Stop smoking hospital referral service to start on March 10

Practice

Stop smoking hospital referral service to start on March 10

The new nationally commissioned community pharmacy smoking cessation service will start on March 10, the PSNC has said.

The negotiator said that from March 1 contractors will be able to sign up to the service – which involves referrals to pharmacy from secondary care – via the NHSBSA’s Manage Your Service portal.

Along with the hypertension casefinding service, which launched last year, the service is one of two Advanced services resulting from negotiations for Year 3 of the Community Pharmacy Contractual Framework.

The PSNC said it anticipates a slow start to the service, with pharmacy teams managing winter workload spikes as well as the Pharmacy Quality Scheme, and NHS trust expected to take some time to start making pharmacy referrals. 

The NHS anticipates that most trusts will be “making referrals within two years from the commencement date,” said the negotiator, stressing that the service is optional for pharmacies.

The PSNC advised contractors to “consider the likelihood that they will receive sufficient referrals to make provision of the service practical and worthwhile,” and to contact their LPC for an assessment of their local NHS trust’s readiness.

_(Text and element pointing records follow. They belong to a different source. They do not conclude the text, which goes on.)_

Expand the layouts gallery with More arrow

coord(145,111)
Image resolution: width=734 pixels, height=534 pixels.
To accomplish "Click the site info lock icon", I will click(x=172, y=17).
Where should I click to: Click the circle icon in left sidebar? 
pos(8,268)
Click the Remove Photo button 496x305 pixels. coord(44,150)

While the service can only be delivered by a pharmacist at present due to VAT exemption rules, the negotiator said it is working with HM Revenue to explore possible amendments to allow support staff to provide it, as is common with locally commissioned stop smoking services.

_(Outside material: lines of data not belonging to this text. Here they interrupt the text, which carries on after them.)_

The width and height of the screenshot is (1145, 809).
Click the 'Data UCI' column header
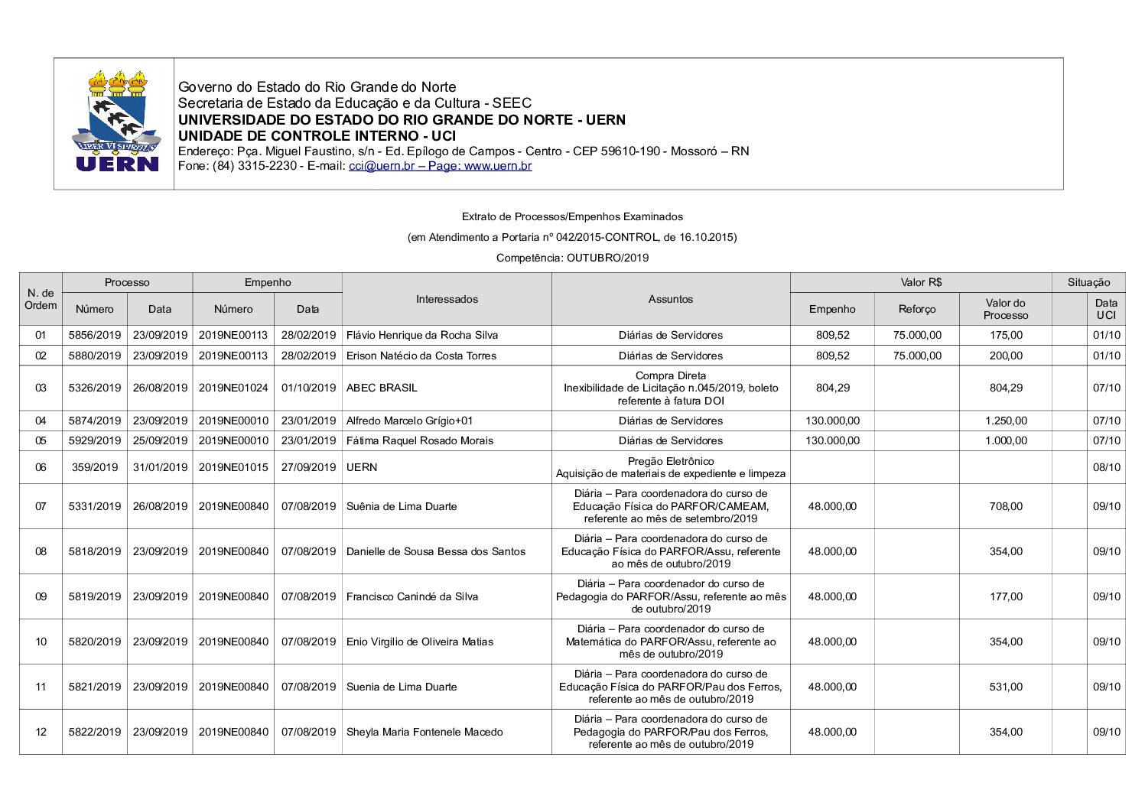[1105, 309]
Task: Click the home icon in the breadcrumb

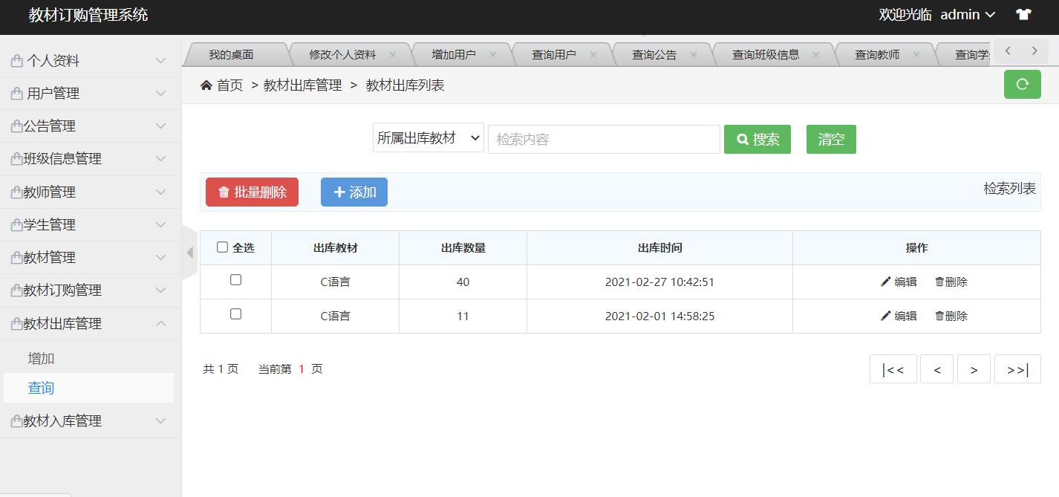Action: pos(207,85)
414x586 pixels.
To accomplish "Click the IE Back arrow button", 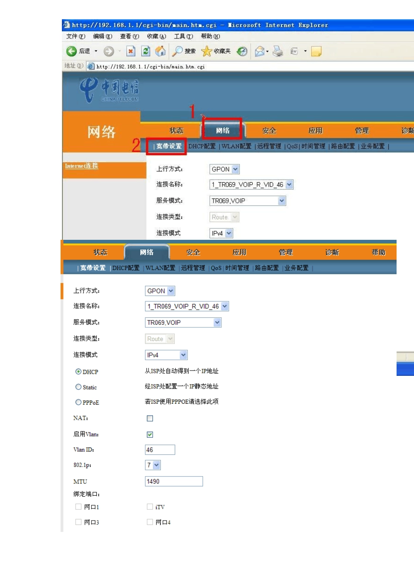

PSNC services director Alastair Buxton said: “Community pharmacy has a long record of supporting people to stop smoking, including through locally commissioned services. This is an enormously important intervention to improve the health of individuals and to tackle health inequalities within our society.

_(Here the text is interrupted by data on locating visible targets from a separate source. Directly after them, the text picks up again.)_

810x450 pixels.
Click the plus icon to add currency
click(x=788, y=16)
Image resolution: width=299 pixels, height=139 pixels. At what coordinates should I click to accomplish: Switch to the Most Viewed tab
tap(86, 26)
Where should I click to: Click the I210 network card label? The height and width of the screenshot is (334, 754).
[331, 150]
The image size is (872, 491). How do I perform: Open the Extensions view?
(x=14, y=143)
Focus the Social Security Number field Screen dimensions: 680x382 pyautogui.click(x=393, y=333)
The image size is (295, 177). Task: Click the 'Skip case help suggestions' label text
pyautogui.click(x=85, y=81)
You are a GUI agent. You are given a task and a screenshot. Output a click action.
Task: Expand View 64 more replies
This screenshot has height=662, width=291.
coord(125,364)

“In addition to allowing pharmacies to help more individuals, the SCS has a strategic importance within the CPCF: it is another clear demonstration of how community pharmacy can support the health of the nation, collaborate with NHS trusts and support the future sustainability of the NHS. It will also help to further integrate pharmacies into wider healthcare pathways, in line with NHS ambitions.

“We are, however, within the early days of the rollout of the Ottawa model within hospitals, so there will be no big-bang start for the service and it will likely take two years for referrals to reach a steady state. Contractors must bear that in mind, as well as the local situation with their nearby hospitals, when deciding whether to provide the service.”